Document section:
□ □ □

Drug lord Guzman 'serene' as extradition ruling looms

Mexico City (AFP) - A Mexican judge held a hearing on Monday on whether Joaquin "El Chapo" Guzman can be extradited to the United States, although the drug kingpin could have to wait anything from a day to weeks to know his fate.

One of Guzman's lawyers, Jose Refugio Rodriguez, said the Sinaloa drug cartel leader was "very serene" as he waits for the decision but that he has "lost a lot of hair" while enduring prison treatment amounting to torture.

The foreign ministry gave the green light to Guzman's extradition in May, but the former most wanted man won a temporary injunction in June, which the judge must decide whether to make permanent or strike down.

After a hearing that lasted less than two hours, another Guzman lawyer, Andres Granados, said the judge in Mexico City told him he would examine the case but did not indicate when he would issue his ruling.

"If it's not favorable to us, we will request a review" by a higher court, Granados told reporters after the closed-door hearing.

A US government official told AFP that a ruling is not expected on Monday, unlike previously thought, and could take 15 days. Granados said it could take days or up to two months.

If the judge approves the extradition, Guzman would have 10 days to appeal to a higher court of appeals, which would then take several weeks to rule, his lawyers said, warning that he could take the case to the Supreme Court.

The US official, who spoke on condition of anonymity, said Guzman could be in US custody before the end of the year. He faces charges ranging from murder to drug distribution in courts in Texas and California.

Guzman was captured in February 2014 after 13 years on the lam, but he escaped a year later from the Altiplano maximum-security prison near Mexico City through a 1.5-kilometer (one-mile) tunnel, humiliating President Enrique Pena Nieto.

After he was recaptured in January in his northwestern home state of Sinaloa, he was sent back to the same prison.

But he was abruptly transferred in May to another prison in Ciudad Juarez, a city bordering Texas once known for its cartel turf wars.

Pena Nieto had balked at extraditing Guzman before his escape in July 2015, preferring to put him on trial in Mexico.

But after he was recaptured, the president ordered the attorney general's office to speed up the extradition process.

- Torture claim -

Refugio Rodriguez told AFP his client's health has "deteriorated a lot" while in prison.

"He's doing very badly. He's isolated. He lost a lot of hair because he takes a lot of medicine. He lives in constant physical stress," the lawyer said.

Guzman's lawyers are claiming in another court that his treatment amounts to torture.

"Lawyer visits are once a week and (during that time) three (guards) with cameras on their helmets come in and they stay next to us. They write everything down, record everything, violating the privacy rights of Guzman and the lawyer," Granados said, adding that his client is "depressed."

The government denies mistreating Guzman and says it stepped up security measures because he has escaped twice from prison in the past 15 years.

His lawyers are seeking a court ruling for him to be sent back to the Altiplano.

Guzman's extradition would set up a major trial in the United States for a man whose cartel has been accused of murdering countless people in Mexico while providing tons of cocaine and other drugs to users in the United States.

□ □ □

Data provided:
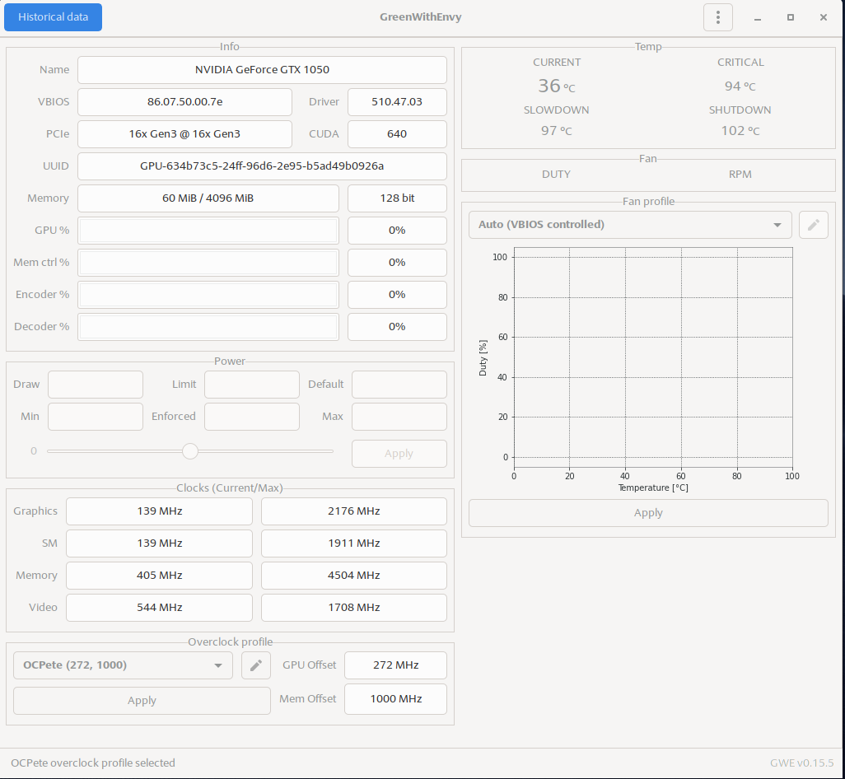This screenshot has height=779, width=845.
Task: Click the NVIDIA GeForce GTX 1050 name field
Action: click(x=262, y=70)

□ □ □

Task requirements:
1. Rewrite the paragraph beginning "If the judge approves the extradition" from the article on Guzman's extradition as a short bulleted list that keeps its main facts.
2. List every person named in the article on Guzman's extradition.
3. Answer these questions from the article on Guzman's extradition:
(a) In what month did the foreign ministry approve Guzman's extradition?
(b) How long was the tunnel Guzman used to escape from the Altiplano prison?
(c) How often do his lawyers get to visit him?

Solutions by task:
1.
- If the judge approves extradition, Guzman has 10 days to appeal to a higher court of appeals.
- That court would take several weeks to rule.
- His lawyers warned that he could take the case to the Supreme Court.

2.
- Joaquin "El Chapo" Guzman
- Jose Refugio Rodriguez
- Andres Granados
- Enrique Pena Nieto

3.
(a) May
(b) 1.5 kilometers (one mile)
(c) Once a week